Accountability Check-in

I feel like I’m being kind of dishonest with my readers (all 20-40 of you). I post a lot about things I have dealt with/still deal with and then I’ve posted about things I’ve overcome. I posted not that long ago about yoga and how much I loved and it changed my life. Well…I haven’t done yoga in about 2+ months. Frankly, I haven’t done much at all…

Being a full time student while working a full time job has really been kicking my butt. I go to work, come home, take a little break and then do homework for the rest of the night. Like, I’m not exaggerating at all. The only thing I really take time out of studying to do is cook dinner or clean up the house. But lately though I haven’t even really been doing much cleaning! Thank God my boyfriend is so amazing and helpful when it comes to keeping our house clean! I truly don’t know what I would do without him. Actually I do…I’d eat mac and cheese every day and live in a pig-pen.
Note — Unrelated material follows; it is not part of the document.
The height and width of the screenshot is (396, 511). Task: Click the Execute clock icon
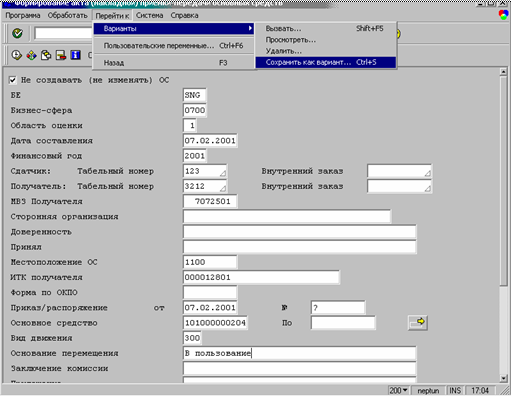point(17,55)
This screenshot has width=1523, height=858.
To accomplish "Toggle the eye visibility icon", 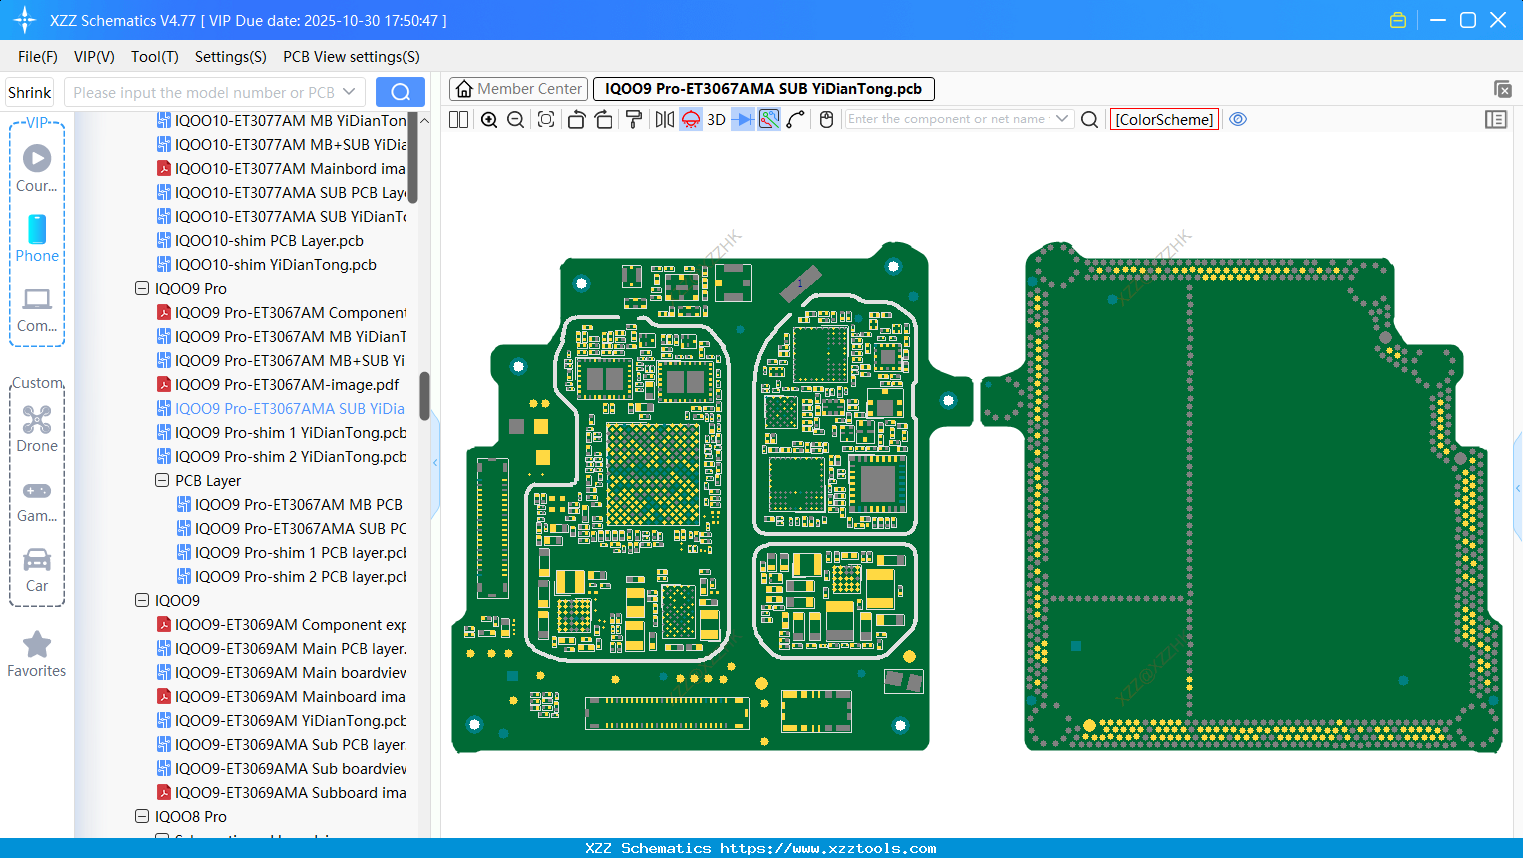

I’ve been doing really well in school….I have a 4.0 right now! So I mean, that’s awesome. But I am still struggling. Some of the assignments are actually fun (never knew I’d be saying that). But some of them seem completely pointless and solely time consuming. I spend about 3+ hours a day doing homework…it is my life. But I work that hard during the week so I can have my weekends free, that is the only break I get. I’ve always liked having a busy schedule, and I truly do! But when I feel like all I do all day is eat, sleep and sit on my butt, I’m starting to get a little discouraged.

I don’t think I lost any weight while doing yoga, but I definitely toned up and that had me super excited and motivated to break out of the yoga studio and start lifting and getting fit. Well then my knees started bothering me. Then I didn’t have the money to sign up for the gym I wanted. Then I started school. Now I’m too busy to go to the gym. And even if I’m technically not too busy, I literally feel like I’m wasting my time if I’m not doing homework. I’m gaining weight because I sit at work for 8 hours then come home and sit again while I’m doing homework. I feel like I barely have time to shower and/or I’m literally too tired to do anything else other than go to sleep. I wake up still exhausted. I barely have the motivation to do my makeup anymore (which makes me just as shocked as it makes you)! I just feel like a lump. That is the best way to describe me right now.

In addition to all that, the holidays are coming up…my favorite time of year!! But as I’ve gotten older, it’s started to become more stressful. I don’t make as much as I want. And right now I am a temp (which hopefully will be changing sooner rather than later…fingers crossed!!!) which means I don’t get paid holidays or paid days off. That wasn’t really an issue until now. I have a mandatory 5 unpaid days off for a time of year where my favorite thing to do is buy people things. I also live 10+ hours away from home and like to get to visit my family every once in a while. So that means taking more unpaid days off to travel to Vermont. Which also means either paying for a plane ticket or gas money. Which means I have to charge my credit card because like I said, I don’t have as much money as I’d like. And that also means not only am I spending money, I’m spending money while I’m not making it. My ULTIMATE stressor.

I know not everything is always rainbows and sunshine. I also know that there are people WAY worse off than I and I should be thankful that I have a family that loves me that I get to spend the holidays with. I’m not writing this for sympathy or as a pity party. I’m writing this to keep it real with y’all. This blog has specifically been about me being honest with myself and my readers. And honestly, I’m tired. Physically, emotionally and mentally. I work really hard and yet I don’t feel that I get rewarded the way I should. I really hate being an adult sometimes. Life is hard!! It’s fun at times, exciting and new, but also exhausting and stressful.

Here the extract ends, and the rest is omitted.